What Amazing Faith and Confidence!

As I read through Psalms 5 and 6 this morning, it struck me like never before how David doesn't just throw up prayers to God hoping that something might be heard and God might do something in response.  No!  David prays with conviction, assurance, and expectation that God will work in and through his life.  

He says in 5:3, "O, Lord, in the morning you hear my voice; in the morning I prepare a sacrifice for you and watch."  In 6:9, he says, "The Lord has heard my plea; the Lord accepts my prayer.  All my enemies shall be ashamed and greatly troubled; they shall turn back and be put to shame in a moment."  

Where does this assurance come from?  From David's understanding of God's consistent and steadfast love through his life.  From David's understanding that he, and we, can only enter God's house through grace - or as David puts it, "through the abundance of [His] steadfast love" - and that God wants us to do so every moment of every day.  David sings it well in 5:11-12, "But let all who take refuge in you rejoice; let them ever sing for joy, an spread protection over them, that those who love your name may exult in you.  For you bless the righteous, O Lord; you cover him with favor as with a shield."

My prayer is for this confidence, assurance, and expectation that God has worked, is working, and will work in my life through my prayers.  And that I will pray without ceasing, knowing that only God can lead me into righteousness and make my path straight before me. (v. 5:8)  I pray that same prayer for each of you reading this.

Resting in the Psalms


"You have put more joy in my heart than they have when their grain and wine abound.  In peace I will both lie down and sleep; for you alone, O Lord, make me dwell in safety." Psalm 4:7-8.  

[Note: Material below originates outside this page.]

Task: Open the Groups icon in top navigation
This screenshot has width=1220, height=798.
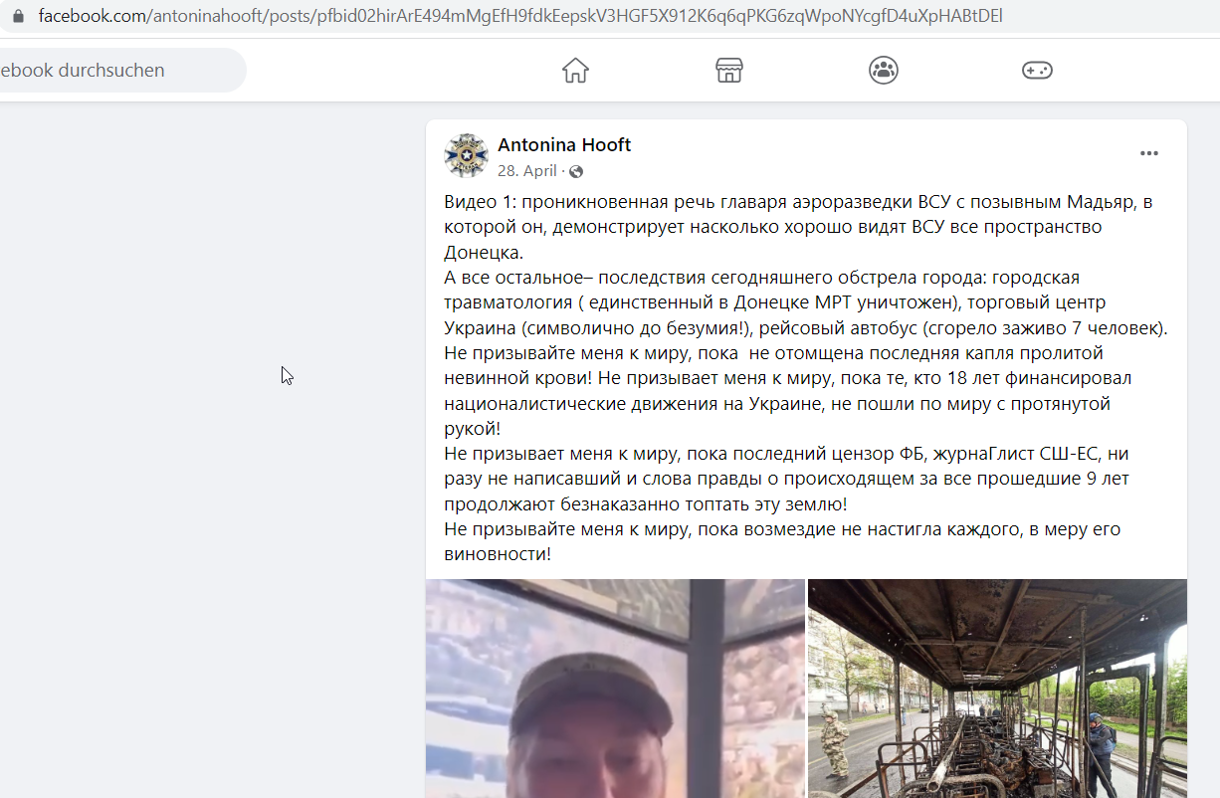Action: [x=884, y=70]
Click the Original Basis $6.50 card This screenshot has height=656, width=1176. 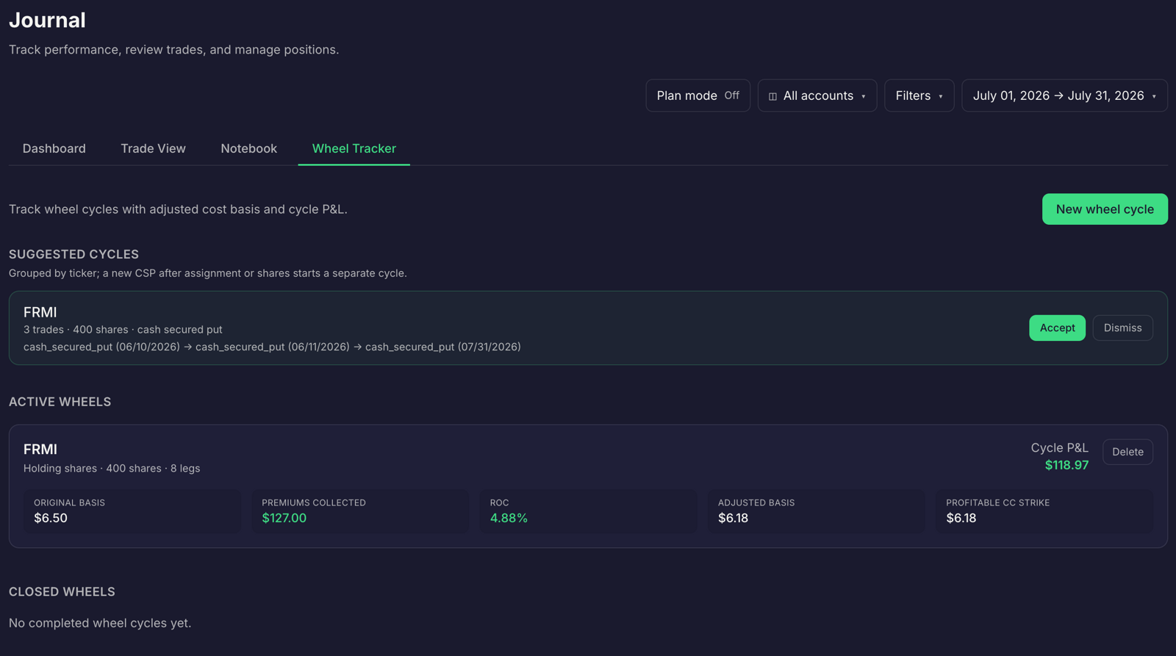pyautogui.click(x=132, y=511)
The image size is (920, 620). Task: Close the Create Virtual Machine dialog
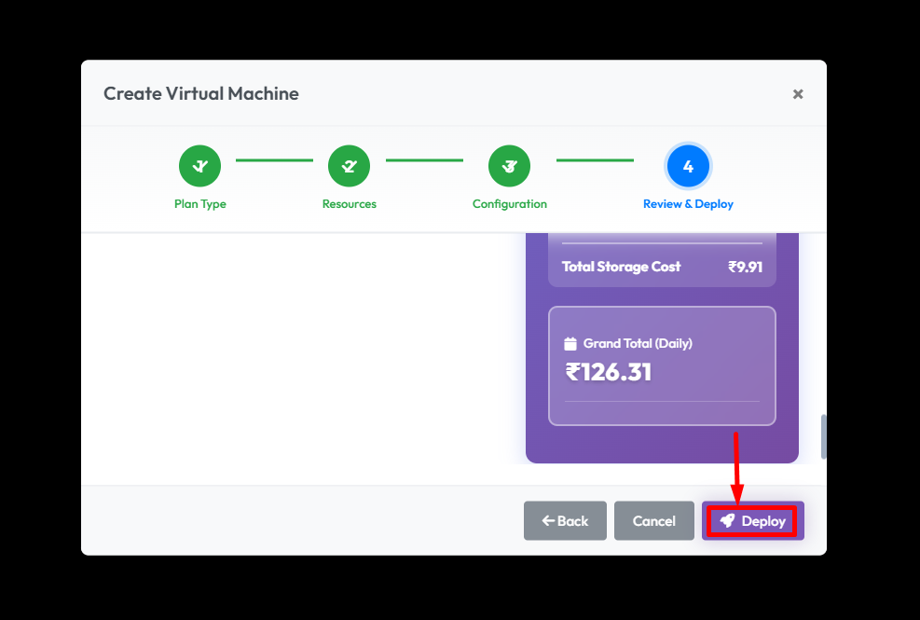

What amazing words for us to rest in during our crazy lives.  As one commentator put it, David is telling us through this Psalm that "[t]rue joy and peace depend not on circumstances but on God’s protection and provisions."  And that protection and provision never fails. 

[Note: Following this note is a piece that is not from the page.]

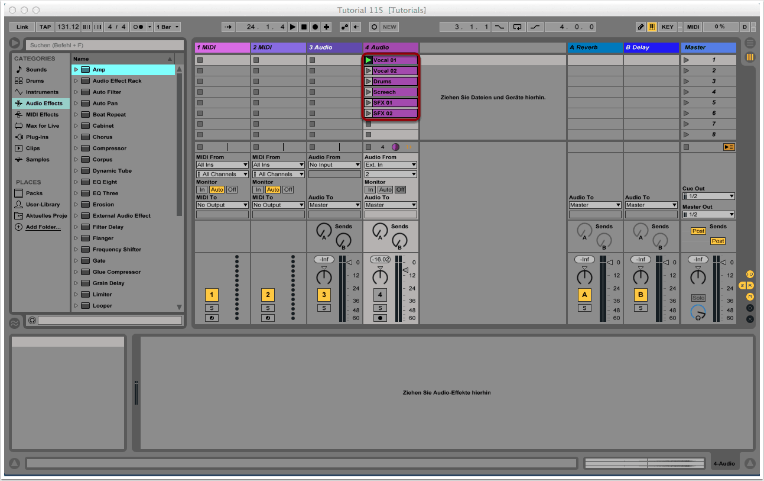Viewport: 764px width, 481px height.
Task: Click the Drums category icon in browser
Action: coord(19,81)
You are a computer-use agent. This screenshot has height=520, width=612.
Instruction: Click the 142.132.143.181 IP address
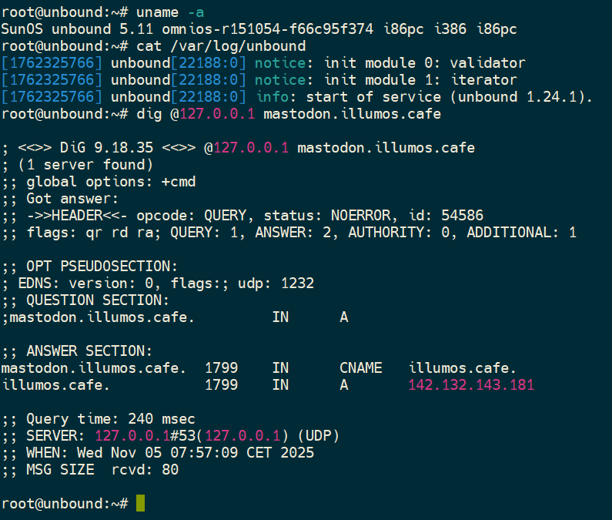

It never ceases to amaze me when I read the Psalms that David continually remembers and cries out to God, and rests in God, even when his world is crashing around him. In Psalms 3 (and likely 4), David is writing while he is fleeing from his own son, Absalom, who is trying to kill him so that he can completely take over David's throne (for this amazing, tragic story, read 2 Samuel 15-18).  And, if that weren't enough, many people were taunting David and saying that God would not protect and save him from Absalom (Psalms 3:1-2).  Yet, in the midst of that horrific circumstance, David nonetheless remembers how God has provided for him and has complete faith that God will protect and provide for him again (Psalms 3:3-8).  In fact, he says, "I will not be afraid of many thousands of people who have set themselves against me all around."   

How many of us could have that same confidence in God's protection and provision if many thousands of people wanted to kill us?  David then ends Psalms 3 with a reminder that "Salvation belongs to the Lord" -- NOBODY or NOTHING ELSE! 

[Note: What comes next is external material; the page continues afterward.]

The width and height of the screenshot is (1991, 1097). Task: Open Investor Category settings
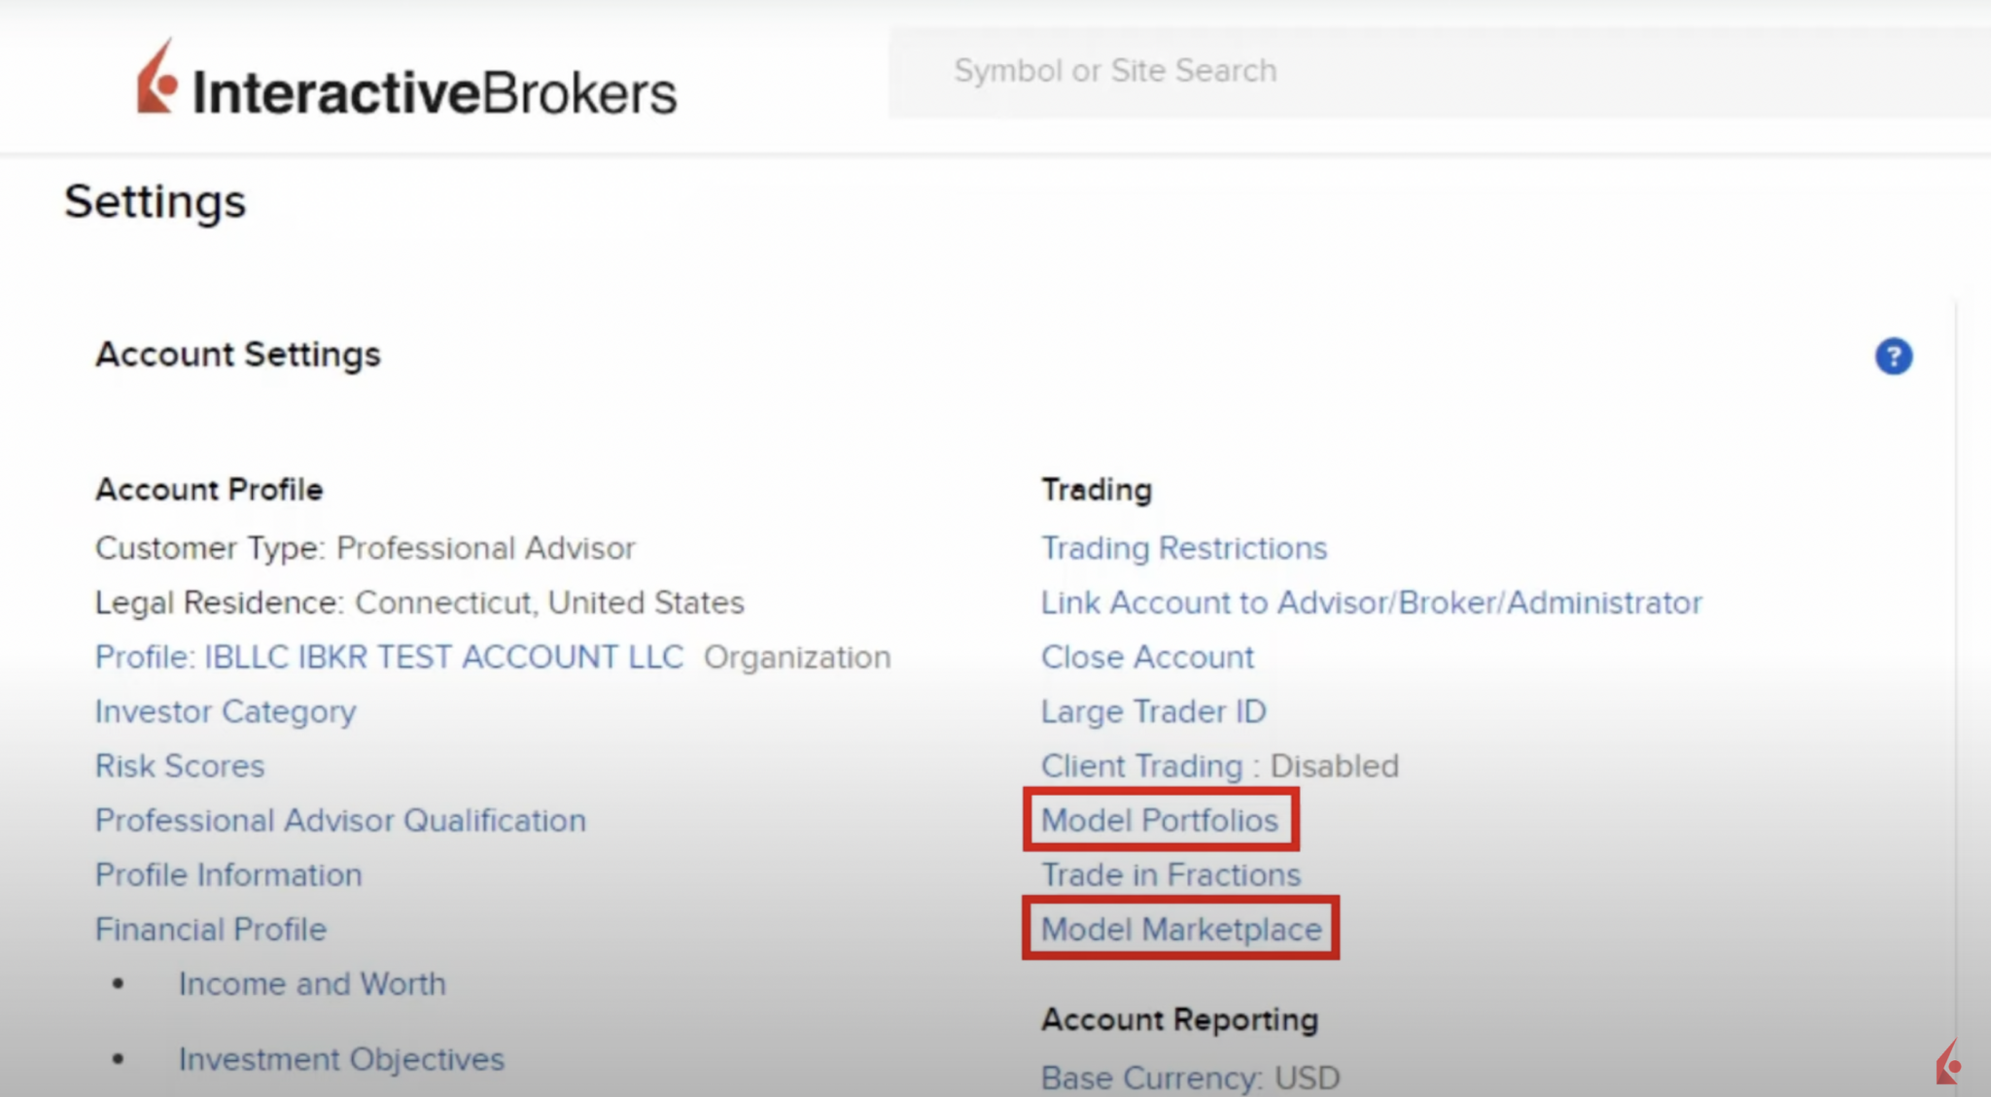coord(225,711)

As I rest in that reminder and look forward to resting in the Psalms for the next couple months, it gives me a tremendous peace and calm in the midst of the craziness and difficulties in my life.  It reminds me that, though the circumstances in my life seem like major hurdles in the short-term, they are minor blips on the radar screen in the big picture and God alone, not anything that I do on my own, will "make me dwell in safety."  God alone will "put more joy in my heart" than anything I can do on my own or I can get from others.